Acte II - Scène II



('''Alidor, Angélique)

Alidor
Puis-je avoir un moment de ton cher entretien ?
Mais j'appelle un moment, de même qu'une année
Passe entre deux amants pour moins qu'une journée.

Angélique
Avec de tels discours oses-tu m'aborder,
Perfide, et sans rougir peux-tu me regarder ?
As-tu cru que le ciel consentît à ma perte,
Jusqu'à souffrir encor ta lâcheté couverte ?
Apprends, perfide, apprends que je suis hors d'erreur ;
Tes yeux ne me sont plus que des objets d'horreur.
Je ne suis plus charmée ; et mon âme, plus saine,
N'eût jamais tant d'amour qu'elle a pour toi de haine.

Alidor
Voilà me recevoir avec des compliments
Qui seraient pour tout autre un peu moins que charmants.
Quel en est le sujet ?

Angélique
Le sujet ? lis, parjure ;
Et puis accuse-moi de te faire une injure !

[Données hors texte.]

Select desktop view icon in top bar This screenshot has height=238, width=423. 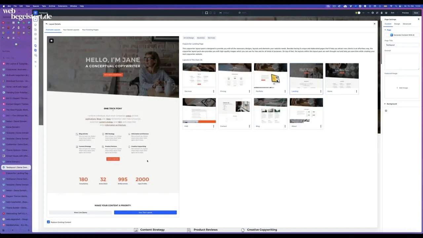coord(207,13)
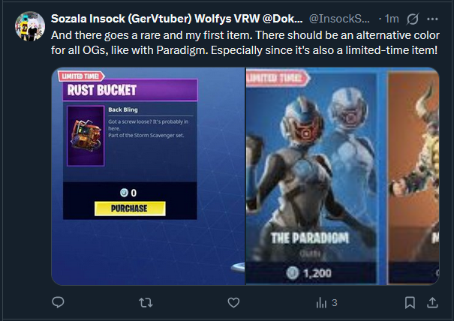Click the reply speech bubble icon
This screenshot has width=454, height=321.
point(58,302)

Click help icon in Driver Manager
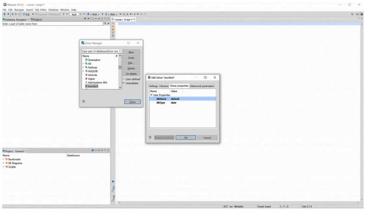pyautogui.click(x=83, y=102)
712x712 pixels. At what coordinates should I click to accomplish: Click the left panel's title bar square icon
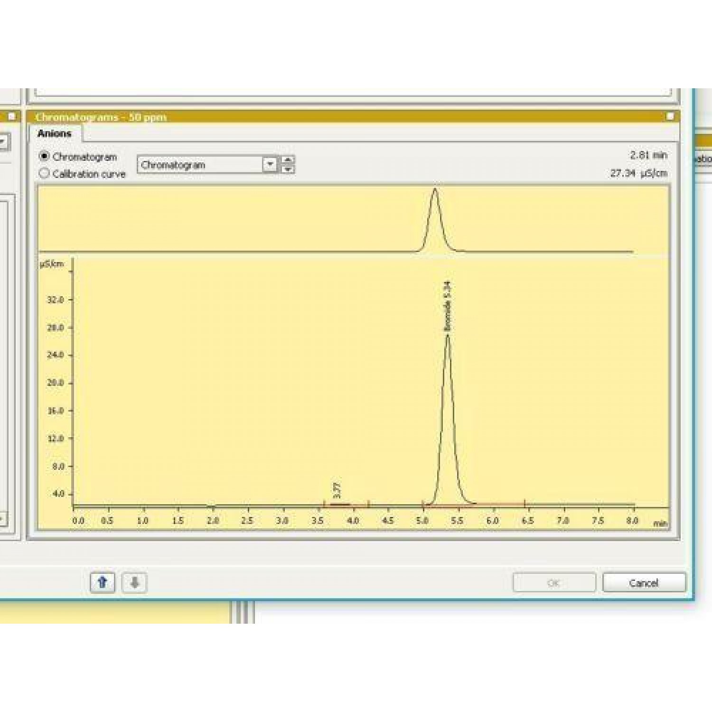(12, 116)
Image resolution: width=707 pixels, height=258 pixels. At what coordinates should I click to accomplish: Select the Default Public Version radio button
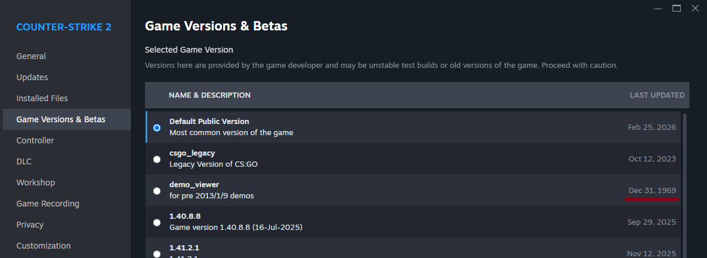point(157,128)
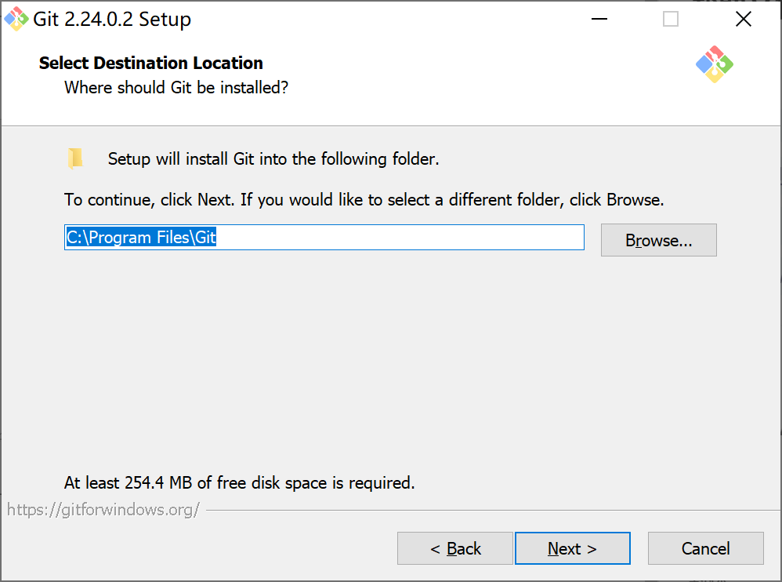
Task: Click the "Where should Git be installed?" subtitle
Action: (x=176, y=88)
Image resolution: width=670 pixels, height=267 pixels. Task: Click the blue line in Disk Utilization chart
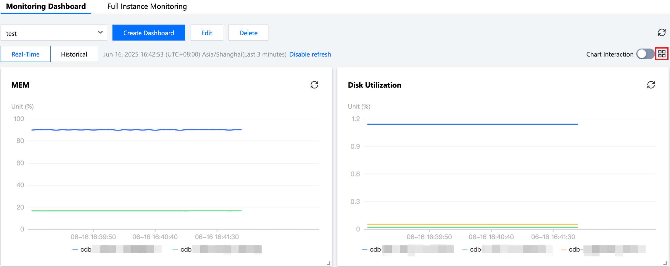coord(472,124)
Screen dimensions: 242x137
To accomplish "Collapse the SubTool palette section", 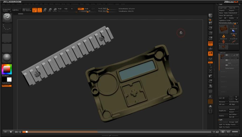I will pyautogui.click(x=223, y=52).
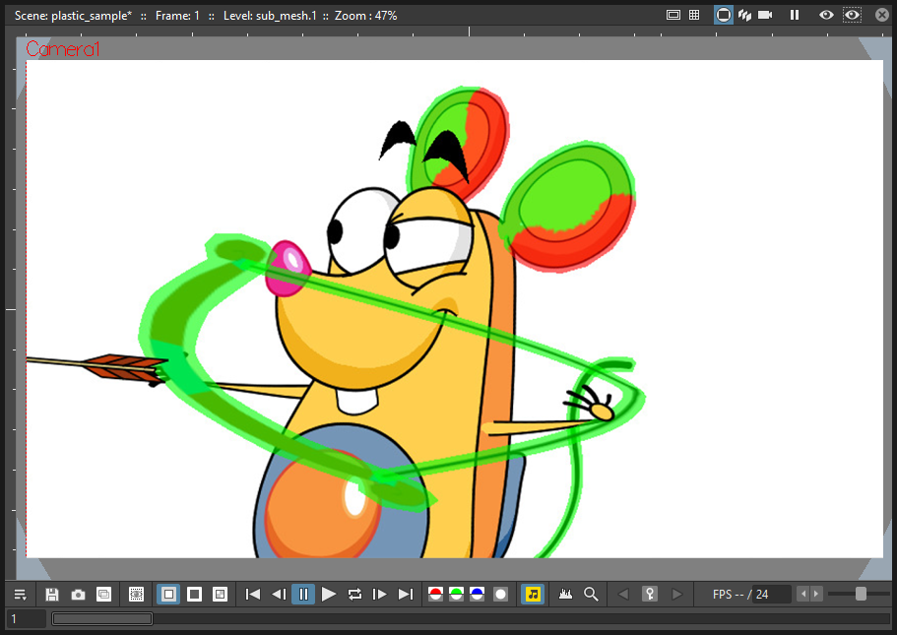Enable the Preview eye icon
The width and height of the screenshot is (897, 635).
(x=826, y=15)
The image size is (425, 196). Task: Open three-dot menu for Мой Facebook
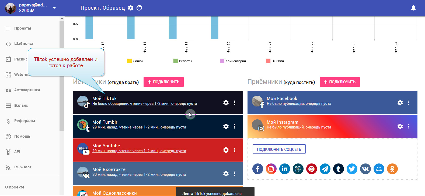(x=409, y=103)
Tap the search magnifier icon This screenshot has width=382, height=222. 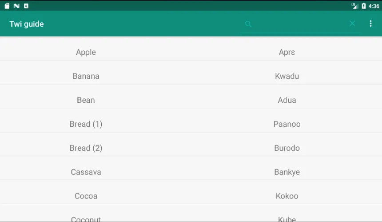[248, 24]
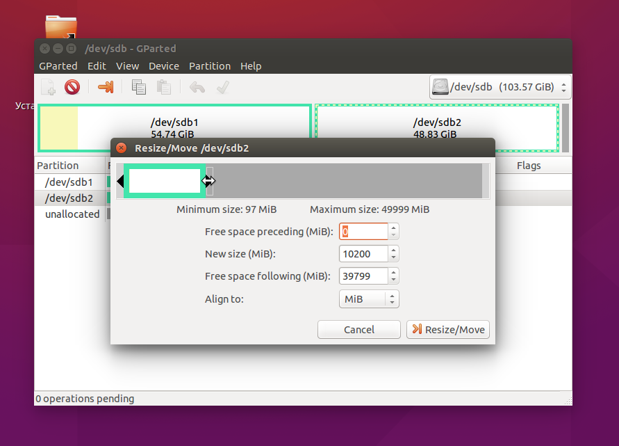Decrease the Free space following value

pos(394,280)
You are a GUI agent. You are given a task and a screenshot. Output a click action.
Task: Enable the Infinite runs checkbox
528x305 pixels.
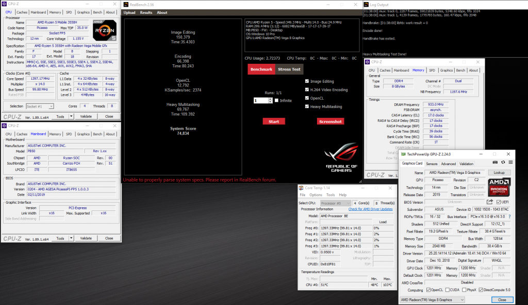point(276,100)
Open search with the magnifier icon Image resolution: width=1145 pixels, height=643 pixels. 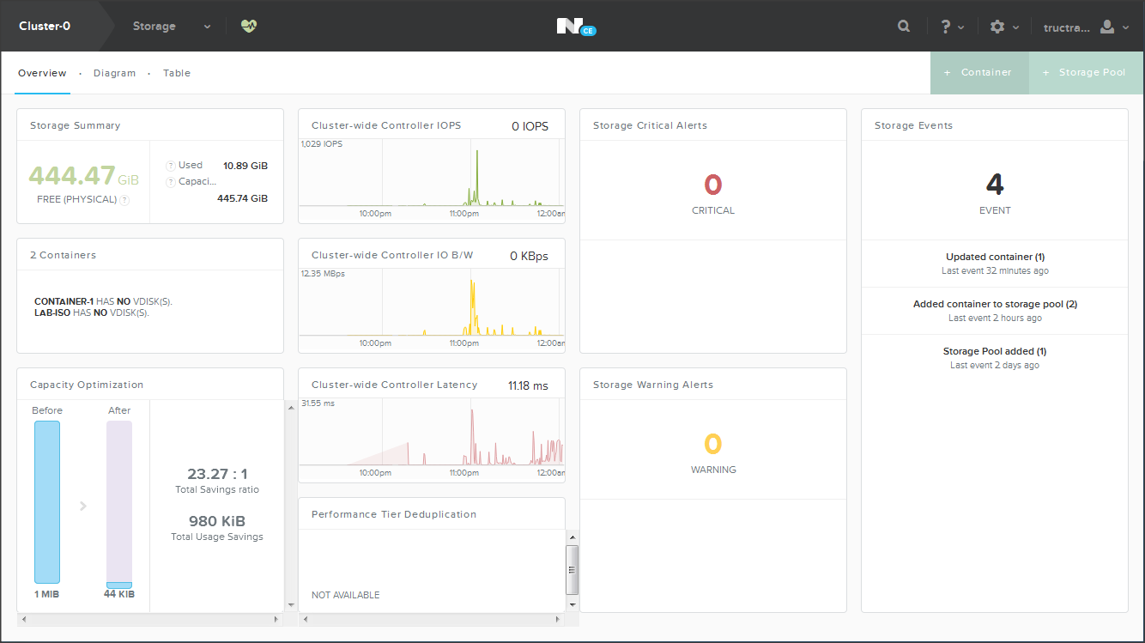(904, 27)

Alidor (lit la lettre entre les mains d'Angélique.)
Lettre supposée d'Alidor à Clarine.
Clarine, je suis tout à vous ;
Ma liberté vous rend les armes:
Angélique n'a point de charmes
Pour me défendre de vos coups ;
Ce n'est qu'une idole mouvante ;
Ses yeux sont sans vigueur, sa bouche sans appas:
Alors que je l'aimais, je ne la connus pas ;
Et de quelques attraits que ce monde vous vante,
Vous devez mes affections
Autant à ses défauts qu'à vos perfections.

Angélique
Eh bien, ta perfidie est-elle en évidence ?

Alidor
Est-ce là tant de quoi ?

Angélique
Tant de quoi ? l'impudence !
Après mille serments il me manque de foi,
Et me demande encor si c'est là tant de quoi !
Change, si tu le veux ; je n'y perds qu'un volage:
Mais en m'abandonnant, laisse en paix mon visage ;
Oublie avec ta foi ce que j'ai de défauts ;
N'établis point tes feux sur le peu que je vaux ;
Fais que, sans m'y mêler, ton compliment s'explique,
Et ne le grossis point du mépris d'Angélique.

Alidor
Deux mots de vérité vous mettent bien aux champs.

Angélique
Ciel, tu ne punis point des hommes si méchants !
Ce traître vit encore, il me voit, il respire,
Il m'affronte, il l'avoue, il rit quand je soupire.

Alidor
Vraiment le ciel a tort de ne vous pas donner,
Lorsque vous tempêtez, sa foudre à gouverner ;
Il devrait avec vous être d'intelligence.
(''Angélique déchire la lettre et en jette les morceaux, et Alidor continue''.)
Le digne et grand objet d'une haute vengeance !
Vous traitez du papier avec trop de rigueur.

Angélique
Que n'en puis-je autant faire à ton perfide cœur !

Alidor
Qui ne vous flatte point puissamment vous irrite.
Pour dire franchement votre peu de mérite,
Commet-on des forfaits si grands et si nouveaux
Qu'on doive tout à l'heure être mis en morceaux ?
Si ce crime autrement ne saurait se remettre,
(''Il lui présente aux yeux un miroir qu'elle porte à sa ceinture''.)
Cassez ; ceci vous dit encor pis que ma lettre.

Angélique
S'il me dit mes défauts autant ou plus que toi,
Déloyal, pour le moins il n'en dit rien qu'à moi:
C'est dedans son cristal que je les étudie ;
Mais après il s'en tait, et moi j'y remédie.
Il m'en donne un avis sans me les reprocher,
Et, me les découvrant, il m'aide à les cacher.

Alidor
Vous êtes en colère, et vous dites des pointes ?
Ne présumiez-vous point que j'irais, à mains jointes,
Les yeux enflés de pleurs et le cœur de soupirs,
Vous faire offre à genoux de mille repentirs ?
Que vous êtes à plaindre, étant si fort déçue !

Angélique
Insolent ! ôte-toi pour jamais de ma vue.

Alidor
Me défendre vos yeux après mon changement,
Appelez-vous cela du nom de châtiment ?
Ce n'est que me bannir du lieu de mon supplice ;
Et ce commandement est si plein de justice,
Que, bien que je renonce à vivre sous vos lois,
Je vais vous obéir pour la dernière fois.